Looking at the PHP docs for get_headers()...
array get_headers ( string $url [, int $format = 0 ] )
... there are two ways to run it:
format === 0
)$headers = get_headers($url);
// or
$headers = get_headers($url, 0);
format !== 0
)$headers = get_headers($url, 1);
The difference between the two being whether the arrays are numerically indexed (first case)...
(excerpt from docs)
Array
(
[0] => HTTP/1.1 200 OK
[1] => Date: Sat, 29 May 2004 12:28:13 GMT
[2] => Server: Apache/1.3.27 (Unix) (Red-Hat/Linux)
... etc
... or indexed with keys (second case)...
(excerpt from docs)
Array
(
[0] => HTTP/1.1 200 OK
[Date] => Sat, 29 May 2004 12:28:14 GMT
[Server] => Apache/1.3.27 (Unix) (Red-Hat/Linux)
[Last-Modified] => Wed, 08 Jan 2003 23:11:55 GMT
... etc
In the example given in the docs, the http status code belongs to a numerical index...
[0] => HTTP/1.1 200 OK
... regardless of what format
is set to.
Similarly, in every valid URL that I have ever put through get_headers
(i.e. many URLs), the status codes have always been under numerical indexes, even when multiple status codes present...
// Output from JSON.stringify(get_headers($url, 1))
{
"0": "HTTP/1.1 301 Moved Permanently",
"1": "HTTP/1.1 200 OK",
"Date": [
"Thu, 11 Aug 2016 07:12:28 GMT",
"Thu, 11 Aug 2016 07:12:28 GMT"
],
"Content-Type": [
"text/html; charset=iso-8859-1",
"text/html; charset=UTF-8"
]
... etc
But, I have not (read: cannot) test every URL on every type of server, and so cannot speak in absolutes about the status code indexes.
Is it possible that get_headers($url, 1)
could return a non-numerical http status code index?

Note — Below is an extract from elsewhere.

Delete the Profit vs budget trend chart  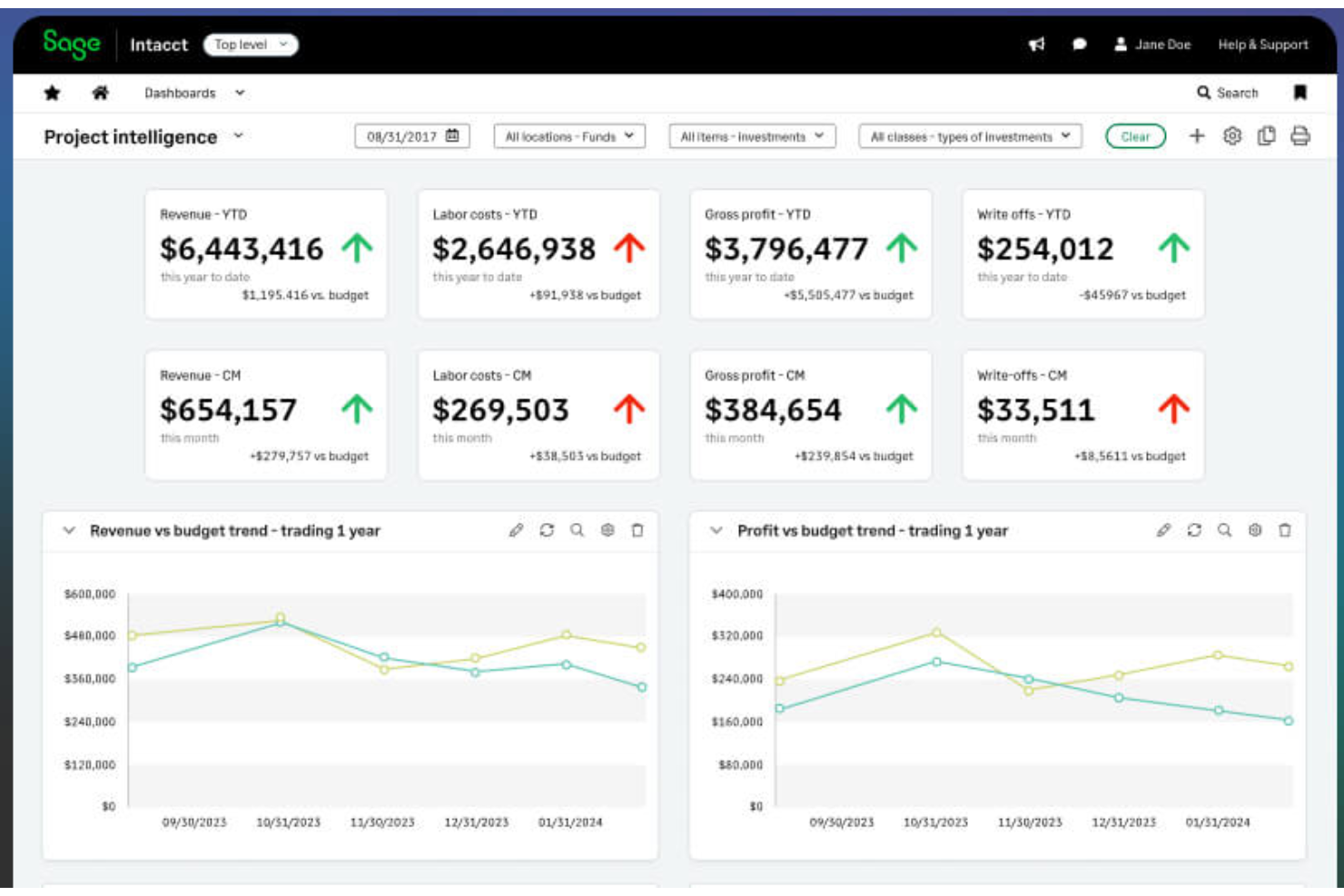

Or is it hard-coded into the function to always return the status codes under numerical indices - no matter what?
Extra reading, not necessary or essential to the question above...
For the curious, my question is mostly to do with optimization. get_headers()
is already painfully slow - even when sending a HEAD request instead of GET - and only gets worse after combing through the return array with a preg_match
and regex.
(The various CURL methods you'll find are even slower, I've tested them against get_headers()
with very long lists of URLs, so holster that hip-shot, partner)
If I know that the status codes are always numerically indexed, then I can speed my code up a bit, by ignoring all non-integer indices, before running them through the preg_match
. The difference for one URL might only be fractions of a second, but when running this function all day, every day, those little bits add up.
Additionally (Edit #1)
I'm currently only worried about the final http status code (and URL), after all redirects. I was using a method similar to this to get the final URL.
It seems that after running
$headers = array_reverse($headers);
then the final status code after the redirects will always be in $headers[0]
. But, once again, this only is a sure-thing if the status codes are numerically indexed.
The PHP C source code for that function looks like this:
if (!format) {
no_name_header:
add_next_index_str(return_value, zend_string_copy(Z_STR_P(hdr)));
} else {
char c;
char *s, *p;
if ((p = strchr(Z_STRVAL_P(hdr), ':'))) {
... omitted ...
} else {
goto no_name_header;
}
}
In other words, it tests if there's a :
in the header, and if so proceeds to index it by its name (omitted here). If there's no :
or if you did not request to $format
the result, no_name_header
kicks in and it adds it to the return_value
without explicit index.
So, yes, the status lines should always be numerically indexed. Unless the server puts a :
into the status line, which would be unusual. Note that RFC 2616 does not explicitly prohibit the use of :
in the reason phrase part of the status line:
Status-Line = HTTP-Version SP Status-Code SP Reason-Phrase CRLF
Reason-Phrase = *<TEXT, excluding CR, LF>
TEXT = <any OCTET except CTLs,
but including LWS>
There is no standardised reason phrase which contains a ":", but you never know, you may encounter exotic servers in the wild which defy convention here…